**TO BE DONE**
Revise the lines starting at the first one and ending at the line that contains "Click the small", replacing "Where should I click to" with "Where do I click to" and leaving everything else unchanged.

**EXCERPTED RECORDS**
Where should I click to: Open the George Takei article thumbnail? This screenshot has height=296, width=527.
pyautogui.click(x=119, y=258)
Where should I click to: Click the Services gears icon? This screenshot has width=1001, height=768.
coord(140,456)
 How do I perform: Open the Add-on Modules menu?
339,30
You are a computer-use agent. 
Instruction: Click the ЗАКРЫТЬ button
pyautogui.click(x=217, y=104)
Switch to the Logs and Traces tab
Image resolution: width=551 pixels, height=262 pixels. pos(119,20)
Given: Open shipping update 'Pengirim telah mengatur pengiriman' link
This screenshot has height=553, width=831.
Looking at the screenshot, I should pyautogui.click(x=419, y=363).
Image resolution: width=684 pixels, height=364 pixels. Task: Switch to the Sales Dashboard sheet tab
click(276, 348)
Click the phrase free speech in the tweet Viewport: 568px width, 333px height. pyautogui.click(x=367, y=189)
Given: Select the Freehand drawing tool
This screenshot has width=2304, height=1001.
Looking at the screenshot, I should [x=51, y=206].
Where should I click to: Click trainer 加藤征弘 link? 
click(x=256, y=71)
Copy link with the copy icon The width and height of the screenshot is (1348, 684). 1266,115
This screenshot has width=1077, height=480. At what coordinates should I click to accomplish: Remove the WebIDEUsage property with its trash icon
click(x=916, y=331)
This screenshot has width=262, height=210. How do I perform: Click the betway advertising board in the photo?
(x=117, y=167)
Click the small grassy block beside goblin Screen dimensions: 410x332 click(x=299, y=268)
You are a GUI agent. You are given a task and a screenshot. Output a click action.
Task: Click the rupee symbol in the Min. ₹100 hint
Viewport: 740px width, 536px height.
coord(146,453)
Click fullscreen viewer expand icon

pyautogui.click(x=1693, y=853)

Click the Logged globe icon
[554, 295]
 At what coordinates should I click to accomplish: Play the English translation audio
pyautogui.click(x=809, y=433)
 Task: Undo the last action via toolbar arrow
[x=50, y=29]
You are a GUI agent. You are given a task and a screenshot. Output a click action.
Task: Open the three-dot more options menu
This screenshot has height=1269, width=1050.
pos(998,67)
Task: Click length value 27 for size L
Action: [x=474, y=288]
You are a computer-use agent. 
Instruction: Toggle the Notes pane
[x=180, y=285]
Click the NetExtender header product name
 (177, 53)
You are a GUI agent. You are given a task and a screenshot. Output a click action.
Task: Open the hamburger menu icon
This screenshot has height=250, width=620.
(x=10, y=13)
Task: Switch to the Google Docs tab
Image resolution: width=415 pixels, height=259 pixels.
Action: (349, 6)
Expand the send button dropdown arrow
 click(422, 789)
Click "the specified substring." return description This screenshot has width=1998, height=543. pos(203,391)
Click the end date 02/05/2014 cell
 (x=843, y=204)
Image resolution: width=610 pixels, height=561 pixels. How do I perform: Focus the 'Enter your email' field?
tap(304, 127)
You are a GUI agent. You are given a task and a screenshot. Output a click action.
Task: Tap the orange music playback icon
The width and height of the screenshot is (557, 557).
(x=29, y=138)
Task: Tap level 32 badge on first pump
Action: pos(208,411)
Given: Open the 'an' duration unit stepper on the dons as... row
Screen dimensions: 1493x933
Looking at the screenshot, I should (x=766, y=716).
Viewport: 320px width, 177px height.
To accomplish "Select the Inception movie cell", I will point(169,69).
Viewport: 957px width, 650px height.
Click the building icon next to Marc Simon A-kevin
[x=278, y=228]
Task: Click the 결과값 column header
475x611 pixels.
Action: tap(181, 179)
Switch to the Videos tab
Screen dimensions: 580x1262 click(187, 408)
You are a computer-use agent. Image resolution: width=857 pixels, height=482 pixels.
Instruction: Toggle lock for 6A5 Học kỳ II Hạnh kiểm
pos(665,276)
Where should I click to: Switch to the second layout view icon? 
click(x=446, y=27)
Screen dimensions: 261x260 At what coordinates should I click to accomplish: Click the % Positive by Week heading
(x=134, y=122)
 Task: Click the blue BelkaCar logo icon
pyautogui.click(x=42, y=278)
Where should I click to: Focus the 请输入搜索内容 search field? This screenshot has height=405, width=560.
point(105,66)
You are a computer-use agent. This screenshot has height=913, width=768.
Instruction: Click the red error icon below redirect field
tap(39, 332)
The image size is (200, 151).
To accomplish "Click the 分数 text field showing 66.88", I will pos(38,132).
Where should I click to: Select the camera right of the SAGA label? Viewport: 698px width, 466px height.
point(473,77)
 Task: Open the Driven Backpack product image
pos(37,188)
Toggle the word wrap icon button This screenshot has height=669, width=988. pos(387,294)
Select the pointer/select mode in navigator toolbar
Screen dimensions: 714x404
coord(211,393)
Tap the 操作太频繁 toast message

**EXERCISE ANSWER**
Where do I click to: Open the George Takei article thumbnail? This screenshot has height=296, width=527.
pyautogui.click(x=119, y=258)
Where do I click to: Click the Services gears icon? This screenshot has width=1001, height=768.
coord(140,456)
 How do I perform: Open the Add-on Modules menu?
339,30
You are a computer-use agent. 
Instruction: Click the ЗАКРЫТЬ button
pyautogui.click(x=217, y=104)
Switch to the Logs and Traces tab
Image resolution: width=551 pixels, height=262 pixels. pos(119,20)
Given: Open shipping update 'Pengirim telah mengatur pengiriman' link
This screenshot has height=553, width=831.
Looking at the screenshot, I should pyautogui.click(x=419, y=363).
Image resolution: width=684 pixels, height=364 pixels. Task: Switch to the Sales Dashboard sheet tab
click(276, 348)
Click the phrase free speech in the tweet Viewport: 568px width, 333px height. pyautogui.click(x=367, y=189)
Given: Select the Freehand drawing tool
This screenshot has width=2304, height=1001.
Looking at the screenshot, I should [x=51, y=206].
Where do I click to: Click trainer 加藤征弘 link? 
click(x=256, y=71)
Copy link with the copy icon The width and height of the screenshot is (1348, 684). 1266,115
This screenshot has width=1077, height=480. At what coordinates should I click to accomplish: Remove the WebIDEUsage property with its trash icon
click(x=916, y=331)
This screenshot has width=262, height=210. How do I perform: Click the betway advertising board in the photo?
(x=117, y=167)
Click the small grassy block beside goblin Screen dimensions: 410x332 click(x=299, y=268)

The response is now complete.